La scelta di Diana dopo il passo indietro di Toscano

Con l'uscita di Tedesco da definire, il nuovo corso doveva individuare rapidamente il successore. Il primo nome emerso era stato quello di Domenico Toscano, ma la pista non ha portato alla fumata bianca. Arenacuri ha quindi virato su Aimo Diana, individuato come profilo ideale per guidare la squadra nella nuova stagione. La scelta è stata poi confermata dalla nuova proprietà. Diana è arrivato a Perugia con il proprio staff e ha iniziato immediatamente a lavorare alla costruzione della squadra. Una necessità resa ancora più urgente dal ritardo accumulato durante la lunga trattativa per la cessione, come sottolineato dallo stesso Gaucci: "Abbiamo perso tempo e anche delle pedine importanti". Il nuovo presidente ha anche fornito la propria versione sulla separazione da Tedesco. Secondo Gaucci, prima di prendere una decisione avrebbe voluto incontrare e parlare con l'ormai ex allenatore, ma il confronto non sarebbe avvenuto. Tedesco, nella ricostruzione del presidente, avrebbe quindi rassegnato le dimissioni, circostanza della quale la società avrebbe preso atto procedendo immediatamente alla ricerca del sostituto. Una ricostruzione differente rispetto a quella raccontata pubblicamente da Tedesco, che aveva invece parlato di una decisione già indirizzata dalla nuova proprietà.

La separazione diventa ufficiale

Il passaggio societario ha quindi prodotto la prima decisione sportiva. Il Perugia ha ufficializzato l'interruzione del rapporto con Tedesco, spiegando che, nella valutazione dei programmi sportivi, era stata ritenuta opportuna la separazione dei percorsi.
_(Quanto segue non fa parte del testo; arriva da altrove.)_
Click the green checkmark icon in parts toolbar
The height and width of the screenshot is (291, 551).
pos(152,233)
Nel comunicato il club ha però voluto riconoscere il valore della figura di Tedesco, ricordandone il passato da capitano e bandiera e il contributo dato nella stagione precedente, quando aveva accettato di guidare la squadra in un momento difficile portandola alla salvezza. Sul piano formale, dunque, una separazione motivata dai programmi della nuova società. Sul piano sostanziale, però, le premesse erano state molto più movimentate.
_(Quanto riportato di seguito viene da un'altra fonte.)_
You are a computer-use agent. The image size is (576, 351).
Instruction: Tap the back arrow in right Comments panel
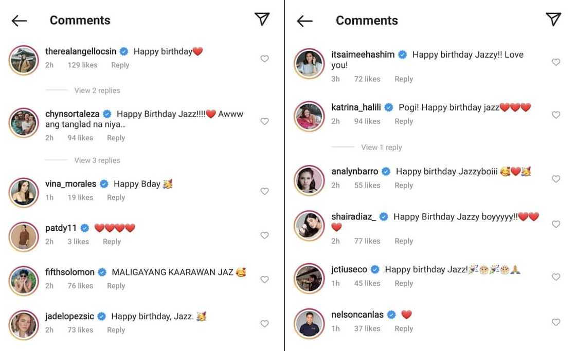pyautogui.click(x=304, y=21)
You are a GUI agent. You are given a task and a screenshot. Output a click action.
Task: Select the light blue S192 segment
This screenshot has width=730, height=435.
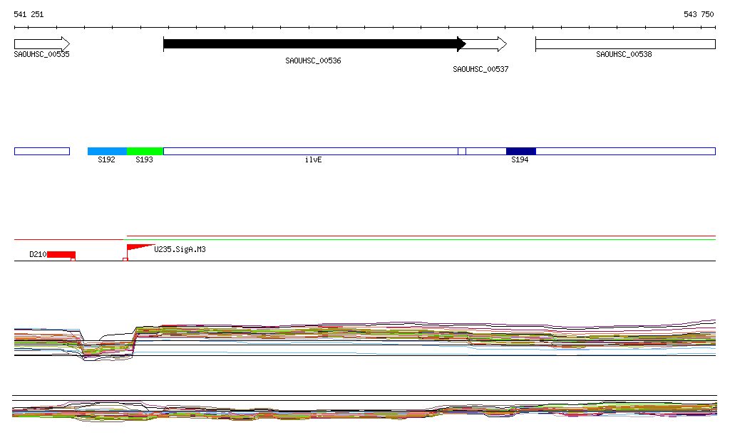pyautogui.click(x=107, y=151)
La prima frattura con la tifoseria

Ed è proprio qui che il nuovo Perugia ha trovato il primo ostacolo. La scelta di interrompere il rapporto con Tedesco non è stata accolta positivamente dalla parte più calda della tifoseria. Gli ultras biancorossi hanno preso posizione pubblicamente al fianco dell'ex allenatore, esponendo uno striscione rivolto alla nuova proprietà: "Chiunque voi siate, cominciate molto male. Una decisione senza rispetto né morale. Tedesco uno di noi per sempre". Un messaggio che fotografa bene il clima con cui Arenacuri è chiamata a inaugurare la propria avventura a Perugia. La nuova proprietà ha scelto di imprimere subito una direzione precisa, partendo dalla panchina e affidandosi a Diana. Ma la prima decisione ha già creato una distanza con una parte della piazza, profondamente legata a Tedesco.

Il nuovo corso, insomma, è ufficialmente cominciato. E lo ha fatto con una rivoluzione tecnica che era stata individuata già all'interno delle condizioni del passaggio di proprietà, con un cambio in panchina consumato nel giro di pochissime ore. Ora ad Arenacuri, a Gaucci e a Diana spetta il compito più delicato: trasformare una scelta societaria contestata in un progetto sportivo capace di riconquistare la fiducia della piazza.